According to the poll, 55 per cent of Germans believe that European members of the North Atlantic Treaty Organisation (NATO) should protect themselves from an attack without US assistance.
In addition, a majority of poll participants believe the US should partially (23 per cent) or completely (26 per cent) withdraw its 30,000 troops stationed in Germany.
On the issue of NATO interaction with Russia, 54 per cent said the alliance should work more closely with the country rather than rely on deterrence; 54 per cent believe that NATO is still a necessary organisation.
Meanwhile, 37 per cent are for lifting sanctions against Russia relating to its conflict with Ukraine on the Crimean Peninsula, while 34 per cent are against lifting such sanctions.
When questioned about the German defence budget, currently 1.4 per cent of its GDP, 42 per cent of Germans disagree with the idea of increasing it, while 36 per cent agree.

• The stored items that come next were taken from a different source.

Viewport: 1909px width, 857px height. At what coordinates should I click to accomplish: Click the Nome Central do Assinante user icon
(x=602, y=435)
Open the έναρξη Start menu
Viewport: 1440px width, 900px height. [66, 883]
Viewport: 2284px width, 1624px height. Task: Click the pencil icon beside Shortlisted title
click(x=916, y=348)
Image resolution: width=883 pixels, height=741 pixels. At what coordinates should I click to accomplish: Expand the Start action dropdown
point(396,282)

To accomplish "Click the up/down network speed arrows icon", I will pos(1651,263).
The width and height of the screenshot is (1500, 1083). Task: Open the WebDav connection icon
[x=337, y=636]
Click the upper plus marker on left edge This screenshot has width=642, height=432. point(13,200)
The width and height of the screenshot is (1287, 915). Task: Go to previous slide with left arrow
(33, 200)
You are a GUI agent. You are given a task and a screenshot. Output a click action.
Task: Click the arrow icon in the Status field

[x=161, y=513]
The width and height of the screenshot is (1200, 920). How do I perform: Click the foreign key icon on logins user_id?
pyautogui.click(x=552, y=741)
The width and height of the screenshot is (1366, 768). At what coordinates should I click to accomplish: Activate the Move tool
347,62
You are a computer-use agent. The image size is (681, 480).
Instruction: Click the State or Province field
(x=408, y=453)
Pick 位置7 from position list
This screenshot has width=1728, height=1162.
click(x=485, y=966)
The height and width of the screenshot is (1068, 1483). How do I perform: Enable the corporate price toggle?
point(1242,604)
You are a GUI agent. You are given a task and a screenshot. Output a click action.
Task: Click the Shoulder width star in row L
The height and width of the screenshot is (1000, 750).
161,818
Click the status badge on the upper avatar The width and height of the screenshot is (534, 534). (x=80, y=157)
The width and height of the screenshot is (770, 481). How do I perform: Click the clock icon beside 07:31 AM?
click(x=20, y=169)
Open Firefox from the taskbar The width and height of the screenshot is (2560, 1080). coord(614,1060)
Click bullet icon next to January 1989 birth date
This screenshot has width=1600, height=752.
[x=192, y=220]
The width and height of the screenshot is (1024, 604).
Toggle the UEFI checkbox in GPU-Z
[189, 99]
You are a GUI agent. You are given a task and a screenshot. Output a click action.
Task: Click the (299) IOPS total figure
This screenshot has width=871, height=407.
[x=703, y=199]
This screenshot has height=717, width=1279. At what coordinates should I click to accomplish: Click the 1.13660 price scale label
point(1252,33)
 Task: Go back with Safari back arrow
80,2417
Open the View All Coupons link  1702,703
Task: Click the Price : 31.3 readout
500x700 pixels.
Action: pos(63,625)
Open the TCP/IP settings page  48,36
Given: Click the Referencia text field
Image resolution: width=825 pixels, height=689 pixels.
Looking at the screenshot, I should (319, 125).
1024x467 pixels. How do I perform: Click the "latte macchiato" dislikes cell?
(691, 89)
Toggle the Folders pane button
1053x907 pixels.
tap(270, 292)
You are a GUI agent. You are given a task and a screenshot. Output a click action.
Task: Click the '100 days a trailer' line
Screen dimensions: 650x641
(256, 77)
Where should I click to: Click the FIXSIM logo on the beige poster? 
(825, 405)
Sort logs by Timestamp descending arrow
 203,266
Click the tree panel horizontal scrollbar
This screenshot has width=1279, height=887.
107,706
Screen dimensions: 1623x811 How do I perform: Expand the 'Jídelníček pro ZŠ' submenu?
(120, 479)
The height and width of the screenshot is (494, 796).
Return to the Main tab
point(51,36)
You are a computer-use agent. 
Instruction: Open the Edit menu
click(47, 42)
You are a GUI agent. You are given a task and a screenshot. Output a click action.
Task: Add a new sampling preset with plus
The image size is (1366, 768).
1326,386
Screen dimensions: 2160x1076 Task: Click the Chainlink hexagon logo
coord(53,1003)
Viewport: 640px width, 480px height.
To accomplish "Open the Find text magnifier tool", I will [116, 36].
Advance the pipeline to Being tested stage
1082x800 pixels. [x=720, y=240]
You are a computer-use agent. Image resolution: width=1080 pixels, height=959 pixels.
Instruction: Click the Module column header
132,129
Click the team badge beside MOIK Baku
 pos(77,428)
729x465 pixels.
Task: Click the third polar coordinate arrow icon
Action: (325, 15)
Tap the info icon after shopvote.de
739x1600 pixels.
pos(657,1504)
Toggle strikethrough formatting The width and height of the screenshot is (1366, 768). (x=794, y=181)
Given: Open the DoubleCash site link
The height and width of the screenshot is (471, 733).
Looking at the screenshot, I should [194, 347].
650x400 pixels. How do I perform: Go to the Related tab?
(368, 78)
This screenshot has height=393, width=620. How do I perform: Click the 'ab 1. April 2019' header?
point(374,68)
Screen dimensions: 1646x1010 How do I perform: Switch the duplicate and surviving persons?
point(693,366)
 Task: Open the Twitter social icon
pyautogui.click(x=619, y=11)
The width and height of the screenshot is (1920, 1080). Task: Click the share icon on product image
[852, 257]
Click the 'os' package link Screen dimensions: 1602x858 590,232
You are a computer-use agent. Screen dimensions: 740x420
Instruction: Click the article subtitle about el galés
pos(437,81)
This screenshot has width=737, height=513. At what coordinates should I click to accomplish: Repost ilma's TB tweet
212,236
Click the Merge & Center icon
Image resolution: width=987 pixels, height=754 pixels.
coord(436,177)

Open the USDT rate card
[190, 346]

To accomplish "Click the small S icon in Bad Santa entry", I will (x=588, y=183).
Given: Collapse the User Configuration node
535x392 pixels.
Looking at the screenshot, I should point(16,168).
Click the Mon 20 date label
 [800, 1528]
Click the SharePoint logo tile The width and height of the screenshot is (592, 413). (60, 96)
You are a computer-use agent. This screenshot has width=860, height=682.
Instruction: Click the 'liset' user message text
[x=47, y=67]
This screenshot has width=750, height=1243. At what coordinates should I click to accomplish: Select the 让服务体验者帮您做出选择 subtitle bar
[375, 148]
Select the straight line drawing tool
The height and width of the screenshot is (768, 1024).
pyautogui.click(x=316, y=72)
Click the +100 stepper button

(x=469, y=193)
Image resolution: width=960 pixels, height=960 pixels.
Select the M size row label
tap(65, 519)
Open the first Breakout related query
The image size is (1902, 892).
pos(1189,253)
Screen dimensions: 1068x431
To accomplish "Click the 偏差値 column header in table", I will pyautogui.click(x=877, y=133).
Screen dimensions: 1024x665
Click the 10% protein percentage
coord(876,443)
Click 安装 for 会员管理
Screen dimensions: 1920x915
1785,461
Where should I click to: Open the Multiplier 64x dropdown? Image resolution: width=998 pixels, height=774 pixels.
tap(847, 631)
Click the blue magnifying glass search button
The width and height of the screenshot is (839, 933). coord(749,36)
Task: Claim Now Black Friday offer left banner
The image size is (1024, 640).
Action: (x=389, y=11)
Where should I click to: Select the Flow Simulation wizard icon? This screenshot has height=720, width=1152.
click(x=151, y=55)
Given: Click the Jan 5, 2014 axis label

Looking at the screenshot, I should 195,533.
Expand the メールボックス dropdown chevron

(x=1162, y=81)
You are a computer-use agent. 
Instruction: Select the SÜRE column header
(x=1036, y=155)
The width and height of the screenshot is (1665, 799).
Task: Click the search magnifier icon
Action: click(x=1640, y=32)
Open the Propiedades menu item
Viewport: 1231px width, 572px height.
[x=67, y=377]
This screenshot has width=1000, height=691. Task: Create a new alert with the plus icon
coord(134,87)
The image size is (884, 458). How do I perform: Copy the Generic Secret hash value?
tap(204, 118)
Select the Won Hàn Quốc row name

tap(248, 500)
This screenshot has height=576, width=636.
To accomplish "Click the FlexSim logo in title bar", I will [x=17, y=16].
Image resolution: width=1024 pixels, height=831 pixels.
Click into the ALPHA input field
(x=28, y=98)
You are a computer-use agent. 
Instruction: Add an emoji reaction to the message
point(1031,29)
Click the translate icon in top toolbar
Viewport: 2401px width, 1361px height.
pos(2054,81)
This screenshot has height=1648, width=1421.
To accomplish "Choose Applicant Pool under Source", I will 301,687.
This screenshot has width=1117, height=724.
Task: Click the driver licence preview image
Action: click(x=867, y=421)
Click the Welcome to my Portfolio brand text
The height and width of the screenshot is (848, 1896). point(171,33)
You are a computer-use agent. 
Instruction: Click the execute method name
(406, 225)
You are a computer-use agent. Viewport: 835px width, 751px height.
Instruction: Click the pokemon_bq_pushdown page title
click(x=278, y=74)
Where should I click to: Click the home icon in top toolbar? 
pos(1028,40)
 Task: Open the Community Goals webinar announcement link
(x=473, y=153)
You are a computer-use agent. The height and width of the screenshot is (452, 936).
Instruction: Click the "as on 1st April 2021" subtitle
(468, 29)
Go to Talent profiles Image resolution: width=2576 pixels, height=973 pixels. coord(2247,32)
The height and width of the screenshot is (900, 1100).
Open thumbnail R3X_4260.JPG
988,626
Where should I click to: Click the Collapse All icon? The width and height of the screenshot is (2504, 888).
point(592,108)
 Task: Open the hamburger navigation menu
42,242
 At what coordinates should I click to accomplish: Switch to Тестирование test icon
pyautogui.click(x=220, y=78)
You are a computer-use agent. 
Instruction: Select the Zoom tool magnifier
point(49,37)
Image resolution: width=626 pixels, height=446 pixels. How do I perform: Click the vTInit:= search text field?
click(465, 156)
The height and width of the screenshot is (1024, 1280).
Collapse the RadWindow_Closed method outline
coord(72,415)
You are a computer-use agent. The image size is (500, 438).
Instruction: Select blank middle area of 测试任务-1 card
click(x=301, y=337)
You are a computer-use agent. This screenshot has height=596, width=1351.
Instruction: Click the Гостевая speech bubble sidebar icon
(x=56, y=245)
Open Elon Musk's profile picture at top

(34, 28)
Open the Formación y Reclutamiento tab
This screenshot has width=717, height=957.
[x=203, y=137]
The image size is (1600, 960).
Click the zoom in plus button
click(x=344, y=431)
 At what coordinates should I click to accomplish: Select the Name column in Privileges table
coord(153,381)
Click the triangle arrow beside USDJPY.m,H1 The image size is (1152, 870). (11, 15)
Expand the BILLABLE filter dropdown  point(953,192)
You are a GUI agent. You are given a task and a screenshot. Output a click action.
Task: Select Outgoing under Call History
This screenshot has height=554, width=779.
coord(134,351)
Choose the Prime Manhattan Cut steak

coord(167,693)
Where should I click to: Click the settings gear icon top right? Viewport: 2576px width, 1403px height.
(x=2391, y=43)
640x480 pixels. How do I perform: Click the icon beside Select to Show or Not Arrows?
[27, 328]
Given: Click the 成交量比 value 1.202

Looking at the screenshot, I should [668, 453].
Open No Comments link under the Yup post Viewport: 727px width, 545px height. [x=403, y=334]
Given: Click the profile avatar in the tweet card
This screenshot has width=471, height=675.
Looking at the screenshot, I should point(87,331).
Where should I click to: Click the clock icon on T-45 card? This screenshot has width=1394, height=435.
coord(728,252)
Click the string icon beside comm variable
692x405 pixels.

DPA said 2,049 people took part in the survey, which took place between 29 November and 2 December.
Defence Spending ‘Culprit'
The poll's findings come against the backdrop of the tense two-day NATO summit underway in London, as heads of state and government are meeting in the UK for the 70th anniversary of the military alliance.
Discussions revolve around shifting geopolitical relations and military threats, as well as the pervading issue of defence spending and, crucially, the alliance’s future.
Attending German Chancellor Angela Merkel is due to hold talks with US President Donald Trump, who at last year’s summit in Brussels chided other members of the group, including Germany, for not meeting spending targets agreed upon at the NATO summit in 2014.
Defence spending, or lack thereof, has been a sore spot with the US President, as in July, he likened countries not meeting the defence spend target, like Germany, to delinquents.
“We’re the schmucks that are paying for the whole thing,” Trump said at a rally in July, singling out Germany as “the number one” culprit.
Angela Merkel on 27 November underscored her commitment to NATO, pledging to raise Germany's defence spending to the alliance's 2 per cent target "by the early 2030s".
"The preservation of NATO is in our own interest, more than during the Cold War," Merkel said while addressing lawmakers in the German parliament.
"At the moment, Europe is unable to defend itself," she added, urging the bloc to stay together.
Germany's defence department underwent a leadership change in July, with Annegret Kramp-Karrenbauer, the leader of Merkel's centre-right CDU party, replacing current European Commission President Ursula von der Leyen.
Kramp-Karrenbauer has also advocated more military spending and has promised the US greater military involvement.